**YOUR INSTRUCTIONS:** Resume the personal essay about introversion, motherhood, and the friend who keeps showing up, writing on from its final paragraph in the same voice.

**EXTRACT PROVIDED:**
My Friend Just Keeps Showing Up

boysssWhen you don’t often crave the company of others, it’s easy to end up feeling alone.

I get worn out by other people. No offense to them–well, not all of them, anyway–but I find social situations often harrowing, and small talk to be downright hell. And now that I’m staying at home for the time being, I find that the only companionship I suffer for most of any given day can be limited to two small boys and the contents of their undergarments. Which is usually just how I like it–but also can be…terrible. I mean, really: how much talk of trucks and ba-bas can one person stand? Sometimes I turn on the news just to hear an adult voice, then realize how rare those are during campaign season. So I plod along the sparsely populated path of the introverted mother of young children, ambivalent over loneliness being a virtue or scourge.

People creep in, though. My favorites? They do it seamlessly.

I keep running into my friend at the gym–the one who has a boy like mine plus fourteen years. Sometimes we just wave across the room at each other; others, I approach her or she approaches me. “How’s it going?” she’ll ask, in the way of someone who knows exactly what it is, and our conversations are edenic gardens scattered throughout my week, patches of understanding among moments of mundanity or difficulty (read: life): the nodding when I describe a victory or setback, the advice offered without judgment from a place of experience, of sameness. She gives me hope: a place to complain, or commiserate, or rejoice. An “I’ve been there” who holds up both a mirror and an eight ball, and the best news is that the outlook is good. “You’re over the hump,” she said recently, and from anyone else it would have sounded trite and false-positive, but from her it was a balm, and truth–because there will be many humps, but the tide is so changing.

We baptized Little Brother on Sunday, and I was nervous, naturally: we planned to take The Kid up there with us and, therefore, inject total unpredictability into the outcome. Before the service, an older boy with Down Syndrome whom we’ve never met walked up to TK and grinned down at him. Wordlessly, he bent his knees and embraced my boy in a bear hug. It was over as soon as it began, and as he walked away, I turned to The Husband. “Why…” I began, and he shook his head, but there was no question mark at the end. The way he reaches people, the hearts that react to him? It’s grace, opened over and over, this gift of knowing that he will affect the people around him, even change them. He’s changed me.

**GIVEN RECORDS:**
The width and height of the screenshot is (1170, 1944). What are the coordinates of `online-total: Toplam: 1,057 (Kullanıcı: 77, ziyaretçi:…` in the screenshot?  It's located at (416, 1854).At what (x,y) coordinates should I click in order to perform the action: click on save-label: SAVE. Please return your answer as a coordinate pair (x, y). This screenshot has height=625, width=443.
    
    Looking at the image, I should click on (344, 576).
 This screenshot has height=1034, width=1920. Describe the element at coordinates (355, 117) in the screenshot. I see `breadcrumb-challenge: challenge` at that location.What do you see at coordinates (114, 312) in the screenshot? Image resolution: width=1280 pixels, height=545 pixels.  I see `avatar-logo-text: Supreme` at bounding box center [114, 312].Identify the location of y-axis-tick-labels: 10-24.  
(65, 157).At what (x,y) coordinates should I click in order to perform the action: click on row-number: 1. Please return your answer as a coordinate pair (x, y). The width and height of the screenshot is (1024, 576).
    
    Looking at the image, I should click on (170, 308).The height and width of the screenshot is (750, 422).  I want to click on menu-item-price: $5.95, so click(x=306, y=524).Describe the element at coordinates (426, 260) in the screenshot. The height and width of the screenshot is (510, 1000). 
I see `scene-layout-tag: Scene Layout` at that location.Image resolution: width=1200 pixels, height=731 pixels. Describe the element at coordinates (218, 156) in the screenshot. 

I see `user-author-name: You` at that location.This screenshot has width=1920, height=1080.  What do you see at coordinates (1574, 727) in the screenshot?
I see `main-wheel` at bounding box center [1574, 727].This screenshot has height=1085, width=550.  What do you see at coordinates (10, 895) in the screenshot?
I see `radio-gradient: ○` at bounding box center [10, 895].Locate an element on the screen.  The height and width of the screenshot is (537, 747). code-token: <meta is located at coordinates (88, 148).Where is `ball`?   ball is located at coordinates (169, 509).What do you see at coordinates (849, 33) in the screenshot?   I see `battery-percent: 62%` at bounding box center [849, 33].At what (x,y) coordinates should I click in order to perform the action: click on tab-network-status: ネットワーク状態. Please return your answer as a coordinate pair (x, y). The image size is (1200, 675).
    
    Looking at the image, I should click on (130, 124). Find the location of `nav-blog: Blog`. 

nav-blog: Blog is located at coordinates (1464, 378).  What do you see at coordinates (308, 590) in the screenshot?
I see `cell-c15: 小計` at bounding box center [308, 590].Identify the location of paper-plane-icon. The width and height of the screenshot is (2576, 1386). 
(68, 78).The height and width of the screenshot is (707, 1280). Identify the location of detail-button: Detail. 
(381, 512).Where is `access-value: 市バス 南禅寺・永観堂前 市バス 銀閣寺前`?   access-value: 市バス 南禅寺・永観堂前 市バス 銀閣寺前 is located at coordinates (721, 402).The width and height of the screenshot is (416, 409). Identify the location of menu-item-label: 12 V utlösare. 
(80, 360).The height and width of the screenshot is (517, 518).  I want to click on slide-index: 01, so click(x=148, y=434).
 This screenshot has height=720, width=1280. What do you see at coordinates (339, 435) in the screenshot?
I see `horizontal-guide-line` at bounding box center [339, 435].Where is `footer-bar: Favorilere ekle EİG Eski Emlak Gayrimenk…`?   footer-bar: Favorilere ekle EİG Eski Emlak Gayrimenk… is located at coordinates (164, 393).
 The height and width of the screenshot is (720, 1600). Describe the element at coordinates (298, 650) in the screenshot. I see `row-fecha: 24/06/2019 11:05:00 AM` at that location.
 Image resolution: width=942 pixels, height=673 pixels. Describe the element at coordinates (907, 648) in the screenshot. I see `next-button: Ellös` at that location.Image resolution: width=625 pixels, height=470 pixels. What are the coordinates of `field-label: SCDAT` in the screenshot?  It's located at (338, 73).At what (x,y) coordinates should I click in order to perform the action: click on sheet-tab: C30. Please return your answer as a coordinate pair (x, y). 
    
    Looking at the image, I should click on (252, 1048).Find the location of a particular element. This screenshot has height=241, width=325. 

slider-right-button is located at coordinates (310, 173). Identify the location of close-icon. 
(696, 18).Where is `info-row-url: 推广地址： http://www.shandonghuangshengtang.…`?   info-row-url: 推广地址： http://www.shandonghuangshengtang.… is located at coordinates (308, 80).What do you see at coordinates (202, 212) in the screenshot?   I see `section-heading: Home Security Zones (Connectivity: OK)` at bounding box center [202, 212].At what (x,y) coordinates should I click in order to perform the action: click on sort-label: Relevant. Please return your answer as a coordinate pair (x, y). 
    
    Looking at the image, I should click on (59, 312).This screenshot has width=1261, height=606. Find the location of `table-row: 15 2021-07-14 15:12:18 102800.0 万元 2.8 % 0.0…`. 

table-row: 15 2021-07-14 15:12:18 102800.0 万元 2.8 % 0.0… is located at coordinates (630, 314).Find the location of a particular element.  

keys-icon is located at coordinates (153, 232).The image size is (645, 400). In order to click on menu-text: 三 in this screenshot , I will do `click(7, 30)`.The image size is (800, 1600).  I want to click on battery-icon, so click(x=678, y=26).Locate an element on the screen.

**THE ANSWER:**
Later, our family of four walked to the front of the room and repeated the liturgy. TK stood beside me, holding his arm out for me to scratch it since we are nothing if not his personal masseuses. He looked down at the row of families and looked back at me, giggling. He ran his toy car over the table behind us set for communion, which I’m not sure but I think may be a desecration? Or maybe the opposite? Our two pastors, who know our story from both telling and experience and also go by the title friends, brought the water down and sprinkled it over LB’s head. He gave his best Elvis snarl, TK laughed, and I cried: our family of four together, all of us now washed by water both plain and sacred, among a community of friends.

Yesterday she texted that we should catch up since it’s been since before Christmas, for the love of God, and when we began talking it was right where we had left off. She’s read the updates but I got to fill them in, and they were somehow more real in the sharing. That afternoon, TK bounded up the stairs followed by his therapist, who gave a recap of his latest achievements. “I have to move on to reading because he’s learned everything else so quickly,” she said. “I mean, he’s basically typical,” she continued, using the jargon of our particular community, at which I felt both relief and another funny thought: Let’s hope not.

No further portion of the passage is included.